Apenas tardaron un minuto en introducirse en el círculo, y Blue dibujó de nuevo la línea que había borrado para que sirviese de entrada. Henry se mordió el labio.

—¿Quién va a hacerlo?

—¿La ceremonia? Tú.

—¿Y por qué yo?

—Porque tienes el libro —respondió Blue.

A Henry le parecía increíble lo que iba a hacer. Iba a practicar una especie de rito de magia negra para salvar a su amigo del infierno. Era absurdo. Y aún más absurdo era que podía salir todo mal y entonces tendrían que enfrentarse a algo desagradable, algo verdaderamente desagradable. No quería hacerlo. Pero tampoco quería rajarse, y menos delante de Blue. Lo único que debía hacer era superar el terror que lo dominaba y continuar. Henry respiró profundamente.

—De acuerdo, tú… Oh…

—Si me vuelves a decir «Oh» otra vez… —Blue cerró los ojos un momento, pero los abrió de nuevo y preguntó—. ¿Qué pasa? ¿Qué es lo que va mal ahora?

—Tenemos que encender el carbón vegetal y quemar un poco de alcanfor, pero me olvidé de decirte que trajeras cerillas o un encendedor.

O yescas o lo que tuvieran por costumbre usar en aquel mundo para prender fuego. Henry se dio cuenta de que no tenía ni la más mínima idea de qué materiales utilizaban.

—Por suerte, a veces consigo pensar por mí misma —observó Blue.

Tocó el carbón con una varita del tamaño de un lápiz, surgió una llama azul y enseguida el carbón empezó a lanzar destellos rojos. Añadió el alcanfor sin decir palabra.

Henry abrió El Libro de Beleth, se puso de cara hacia el triángulo, redujo el miedo que sentía a una bolita para que no interfiriese con lo que iba a hacer, y empezó a leer en voz alta las oraciones del principio.

Cuando llegó al nombre de «Beleth», puso buen cuidado en sustituirlo por «Pyrgus». Y le pidió al cielo que funcionase.

* * *

No podía salir bien. Era totalmente absurdo. Meterse en un círculo para sacar a alguien del infierno. ¿Cómo iban a lograrlo? Ya nadie creía en ese tipo de cosas. Nadie creía en eso desde la Edad Media.

«Tampoco nadie cree en los elfos ni en los portales que conducen a otro mundo», le susurró una voz en la mente.

Henry cerró los ojos.

—Yo te invoco, Be… Pyrgus.
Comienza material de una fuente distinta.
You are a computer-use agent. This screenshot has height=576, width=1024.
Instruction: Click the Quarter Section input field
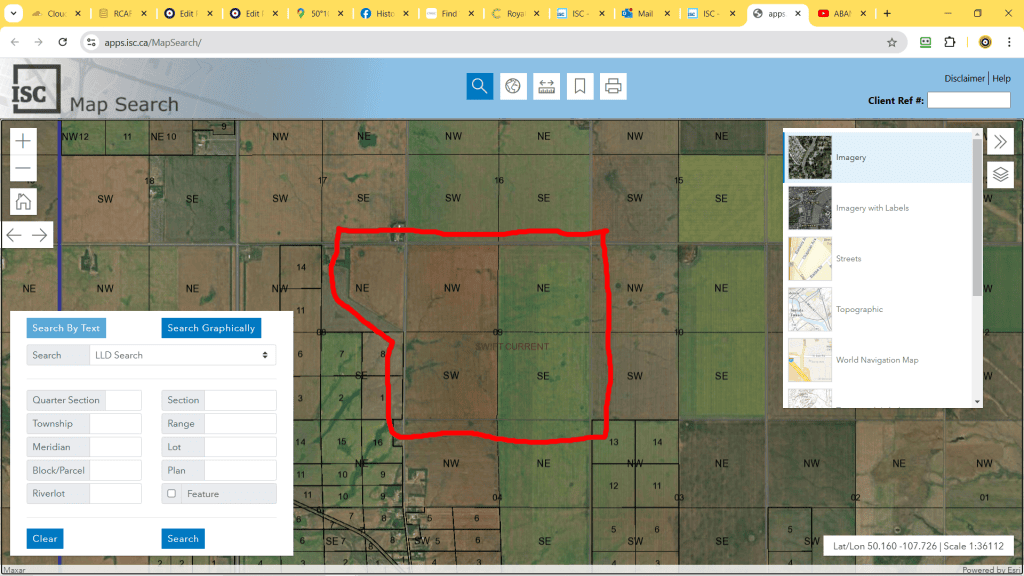click(123, 400)
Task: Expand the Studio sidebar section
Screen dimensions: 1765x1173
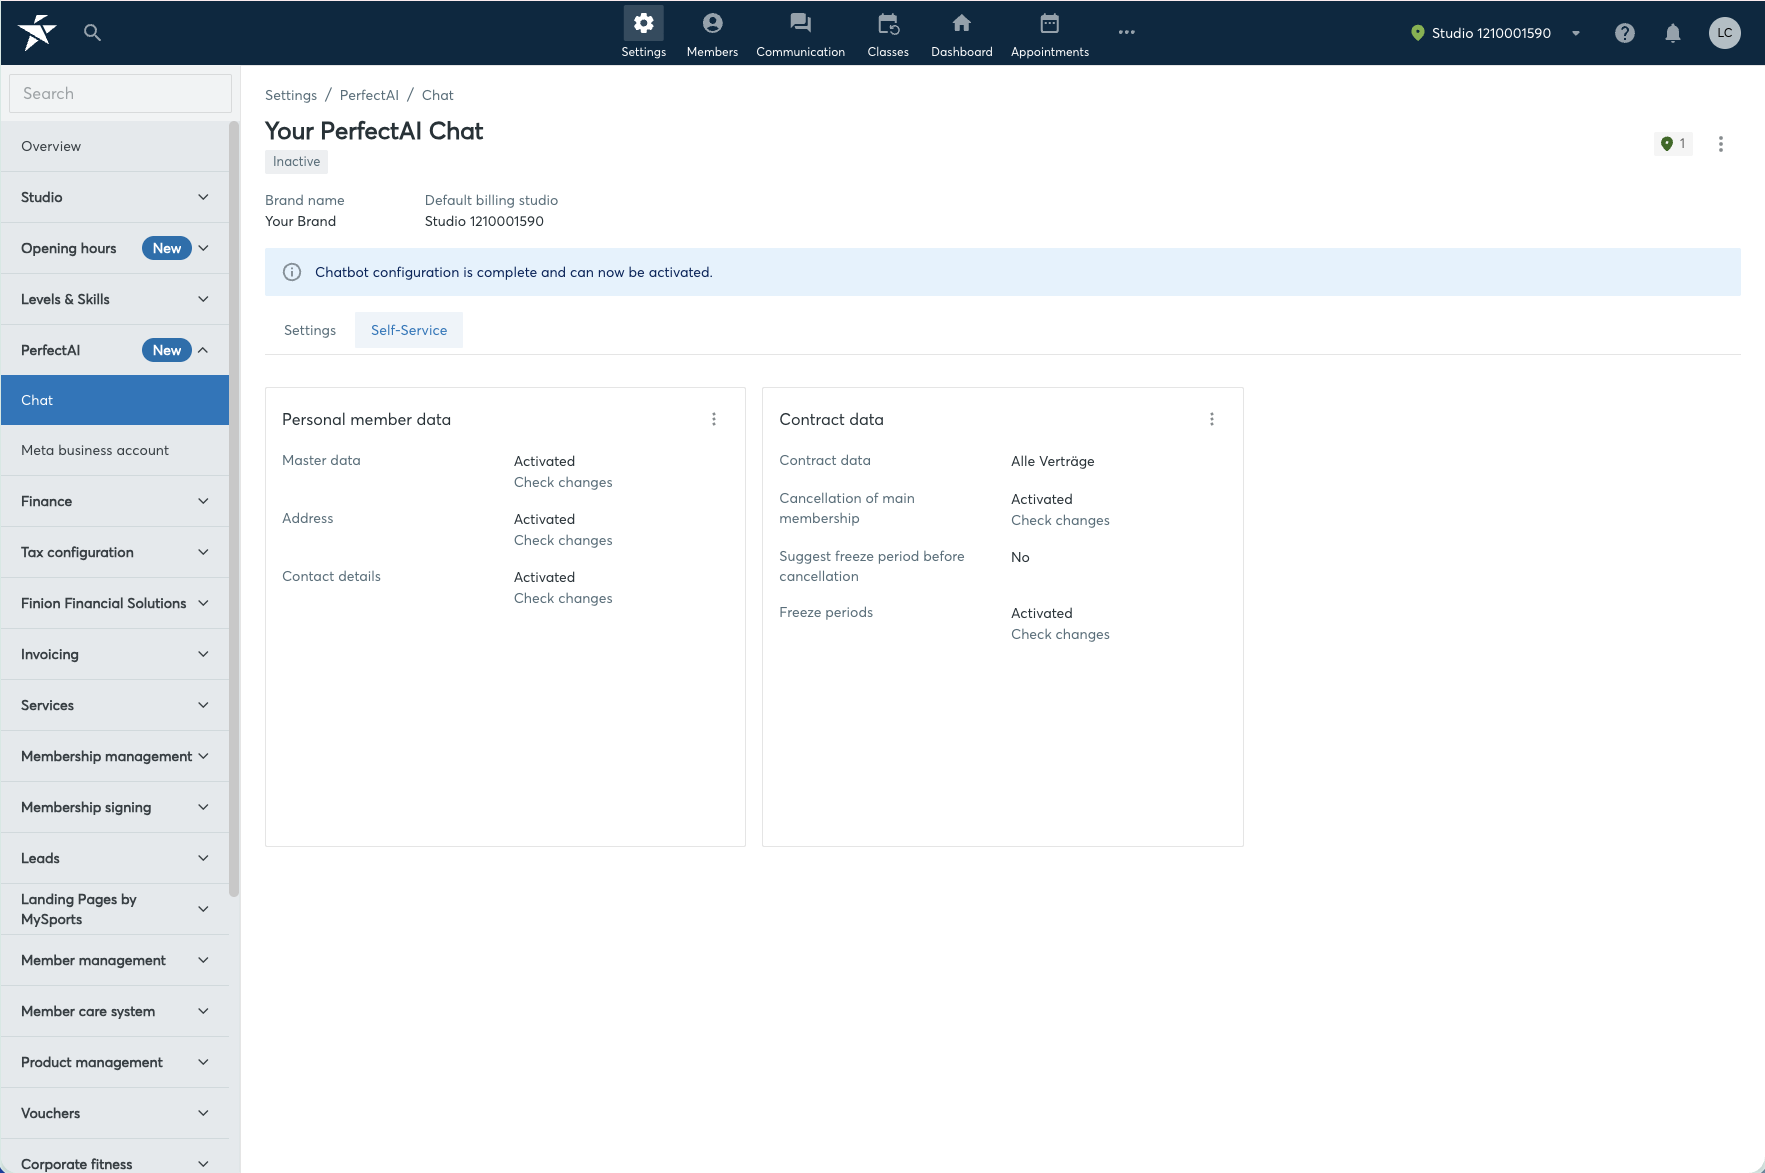Action: click(115, 197)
Te invoco para que te presentes en el Triángulo de Arte, de buen grado y en una forma que me sea agradable, para que podamos…

Y continuó recitando las repetitivas instrucciones escritas en la página que tenía delante.

Al poco rato, notó que llegaba hasta él el humo que despedía el alcanfor. Blue había echado un montón en el quemador, y Henry empezaba a sentirse un poco aturdido. Al menos eso era lo que creía, que era el humo del alcanfor, porque cuando abrió los ojos, la habitación le pareció extraña: los extremos se habían difuminado, y todo lo que veía estaba retorcido y desplazado, como si se encontraran debajo del agua.

Tenía que ser el humo del alcanfor porque sentía náuseas y un zumbido en los oídos. A Henry le dio la impresión de que se inclinaba hacia un lado, pero cuando quiso cerciorarse comprobó que seguía derecho. ¿Se estaría formando una tormenta fuera? Algo retumbaba a lo lejos y sonaba exactamente igual que un trueno.

La habitación estaba llena de humo. Henry intentó hacerle señas a Blue para que no quemase más alcanfor, pero el brazo no le obedeció. El chico seguía recitando las palabras rituales del libro aunque sólo emitía sonidos con la garganta y movía los labios, pero parecía que el resto del cuerpo estaba totalmente desvinculado de lo que él estaba diciendo. Estaba a punto de desmayarse, de caerse o de quedarse ciego por culpa del alcanfor que le nublaba los ojos.

El humo del incienso giró en remolino sobre el triángulo, y se convirtió en una figura humana.